Kubernetes : Using Ceph RBD as Container Storage Interface (CSI)

Fajlinuxblog
6 min readMay 31, 2020

Kubernetes Pods with persistent volumes are important for data persistence because containers are being created and destroyed, depending on the load and on the specifications of the developers. Pods and containers can self-heal and replicate. They are, in essence, ephemeral.

Before start this post I’ve been posted some hands on and conceptual docs to understand since the beginning this solution.

1. About Container Storage Interface

Container Storage Interface. CSI is a unifying effort created by CNCF Storage Working Group, aimed towards defining a standard container storage interface that can enable storage drivers to work on any container orchestrator.
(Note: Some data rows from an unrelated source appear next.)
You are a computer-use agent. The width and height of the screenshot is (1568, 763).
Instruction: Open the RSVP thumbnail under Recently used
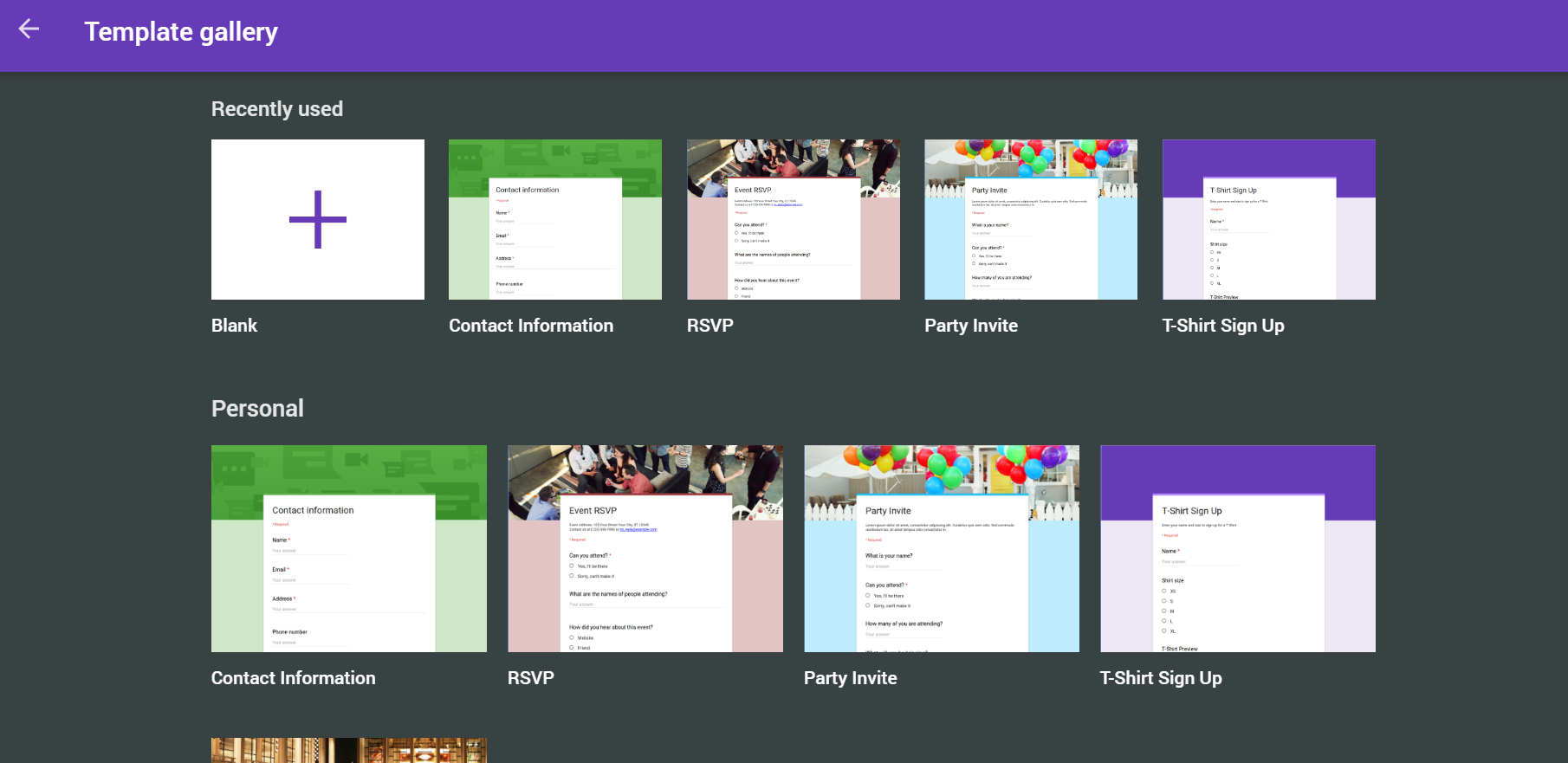[x=793, y=219]
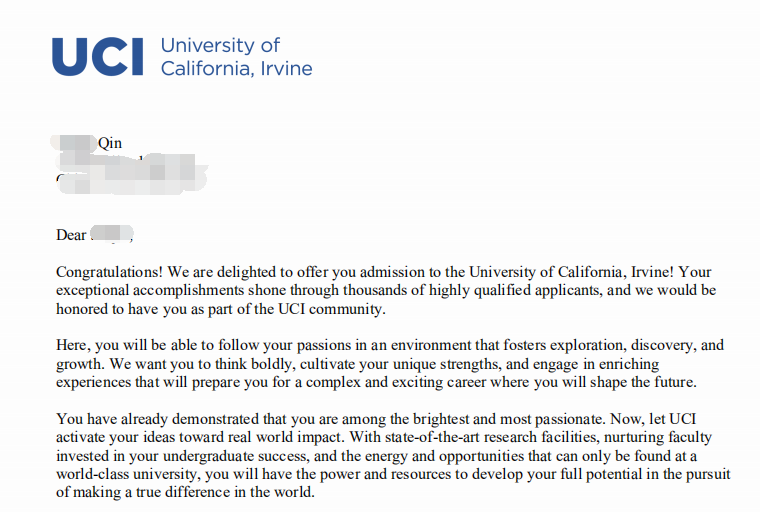Click the 'California, Irvine' logo text
Viewport: 760px width, 512px height.
coord(237,68)
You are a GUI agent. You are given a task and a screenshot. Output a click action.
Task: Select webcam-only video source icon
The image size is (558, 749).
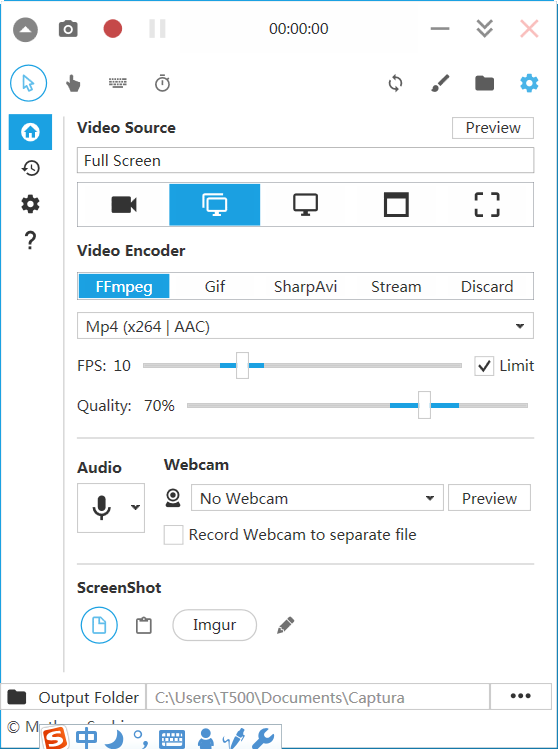124,205
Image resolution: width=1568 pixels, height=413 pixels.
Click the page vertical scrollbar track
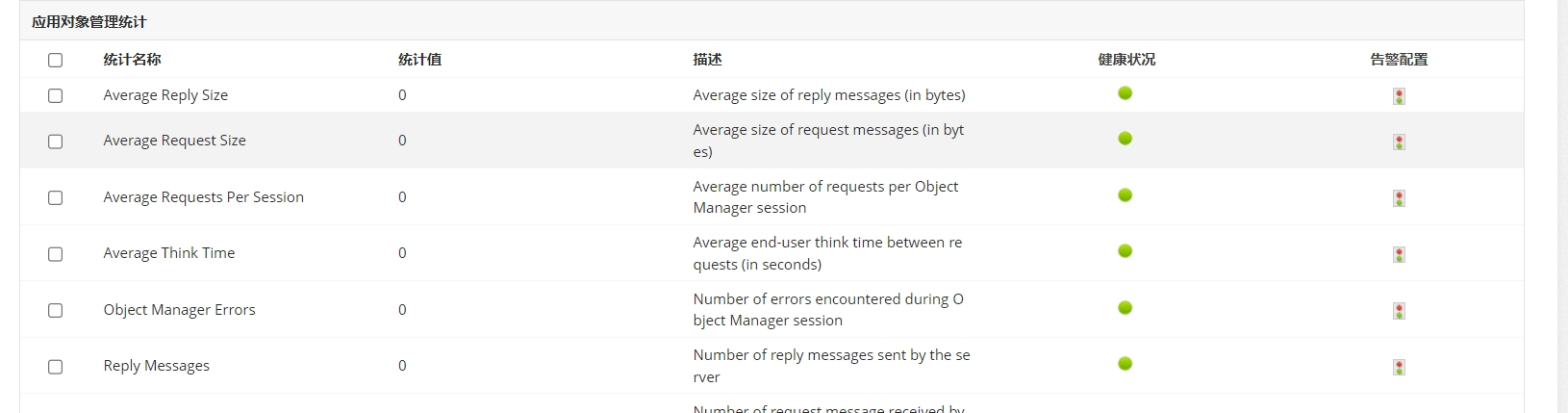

We are using rbd-kubernetes for my example with CSI , so developers can access storage exposed by a CSI compatible volume driver with the csi volume type on Kubernetes.

I’ve used this configuration my laboratory with 3 Ceph Monitos and 3 OSD Nodes.

  • 1 Gbs RAM
  • 1 vcpu
  • 15Gbs for OS Disk and 12 GBs for each OSD disk

Don’t use the configuration for prodution environment, for a production ready deployment use physical hardware and study the workload before any setup.

Ceph Ansible deployment how to : https://fajlinux.com/cloud/ceph-cluster-deployment/

As decribed by support matrix from official repository these versions are necessary :

  • Ceph : Mimic version +
  • Kubernetes: 1.14 +

2. Ceph configurations

Create a kubernetes pool inside Ceph cluster.

[root@ceph-mon1 ~]# ceph osd pool create kubernetes 256 256

I’ve used 256 for PG numbers inside my cluster, because this is a teste. So look these documentations and understand the pg pool calculation before create it for production.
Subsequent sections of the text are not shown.